(Beginning of Input for this task)

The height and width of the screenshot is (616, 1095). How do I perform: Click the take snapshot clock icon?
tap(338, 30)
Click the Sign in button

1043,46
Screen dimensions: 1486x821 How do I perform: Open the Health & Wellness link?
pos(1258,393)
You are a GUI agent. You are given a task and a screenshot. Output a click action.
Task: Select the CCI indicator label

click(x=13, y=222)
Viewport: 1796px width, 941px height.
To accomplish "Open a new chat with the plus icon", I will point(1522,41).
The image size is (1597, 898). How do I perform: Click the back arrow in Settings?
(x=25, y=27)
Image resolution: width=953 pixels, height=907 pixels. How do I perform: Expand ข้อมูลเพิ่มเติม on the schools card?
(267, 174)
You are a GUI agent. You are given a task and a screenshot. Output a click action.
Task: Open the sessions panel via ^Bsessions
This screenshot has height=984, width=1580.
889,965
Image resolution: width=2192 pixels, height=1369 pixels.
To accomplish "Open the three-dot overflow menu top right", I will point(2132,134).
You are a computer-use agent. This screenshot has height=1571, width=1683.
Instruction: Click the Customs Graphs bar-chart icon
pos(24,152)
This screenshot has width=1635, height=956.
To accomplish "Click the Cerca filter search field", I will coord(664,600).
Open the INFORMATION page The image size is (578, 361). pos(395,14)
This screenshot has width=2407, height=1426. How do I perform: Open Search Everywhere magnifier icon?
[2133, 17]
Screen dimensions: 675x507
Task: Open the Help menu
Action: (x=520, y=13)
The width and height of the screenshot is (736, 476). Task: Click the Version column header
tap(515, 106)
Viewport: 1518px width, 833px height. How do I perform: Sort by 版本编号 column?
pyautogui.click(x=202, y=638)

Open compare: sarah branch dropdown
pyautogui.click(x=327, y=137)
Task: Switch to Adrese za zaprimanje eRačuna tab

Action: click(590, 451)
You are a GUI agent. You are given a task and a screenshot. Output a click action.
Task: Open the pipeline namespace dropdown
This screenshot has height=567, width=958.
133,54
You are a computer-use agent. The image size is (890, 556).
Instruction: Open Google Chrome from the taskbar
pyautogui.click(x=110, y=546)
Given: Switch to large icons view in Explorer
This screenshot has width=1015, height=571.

(End of Input for this task)

Aim of the task. A complete, exact copy of the records is what is needed.

Solution.
The height and width of the screenshot is (616, 1095). How do I perform: Click the take snapshot clock icon?
tap(338, 30)
Click the Sign in button

1043,46
Screen dimensions: 1486x821 How do I perform: Open the Health & Wellness link?
pos(1258,393)
You are a GUI agent. You are given a task and a screenshot. Output a click action.
Task: Select the CCI indicator label

click(x=13, y=222)
Viewport: 1796px width, 941px height.
To accomplish "Open a new chat with the plus icon", I will point(1522,41).
The image size is (1597, 898). How do I perform: Click the back arrow in Settings?
(x=25, y=27)
Image resolution: width=953 pixels, height=907 pixels. How do I perform: Expand ข้อมูลเพิ่มเติม on the schools card?
(267, 174)
You are a GUI agent. You are given a task and a screenshot. Output a click action.
Task: Open the sessions panel via ^Bsessions
This screenshot has height=984, width=1580.
889,965
Image resolution: width=2192 pixels, height=1369 pixels.
To accomplish "Open the three-dot overflow menu top right", I will point(2132,134).
You are a computer-use agent. This screenshot has height=1571, width=1683.
Instruction: Click the Customs Graphs bar-chart icon
pos(24,152)
This screenshot has width=1635, height=956.
To accomplish "Click the Cerca filter search field", I will coord(664,600).
Open the INFORMATION page The image size is (578, 361). pos(395,14)
This screenshot has width=2407, height=1426. How do I perform: Open Search Everywhere magnifier icon?
[2133, 17]
Screen dimensions: 675x507
Task: Open the Help menu
Action: (x=520, y=13)
The width and height of the screenshot is (736, 476). Task: Click the Version column header
tap(515, 106)
Viewport: 1518px width, 833px height. How do I perform: Sort by 版本编号 column?
pyautogui.click(x=202, y=638)

Open compare: sarah branch dropdown
pyautogui.click(x=327, y=137)
Task: Switch to Adrese za zaprimanje eRačuna tab

Action: click(590, 451)
You are a GUI agent. You are given a task and a screenshot. Output a click action.
Task: Open the pipeline namespace dropdown
This screenshot has height=567, width=958.
133,54
You are a computer-use agent. The image size is (890, 556).
Instruction: Open Google Chrome from the taskbar
pyautogui.click(x=110, y=546)
Given: Switch to large icons view in Explorer
This screenshot has width=1015, height=571.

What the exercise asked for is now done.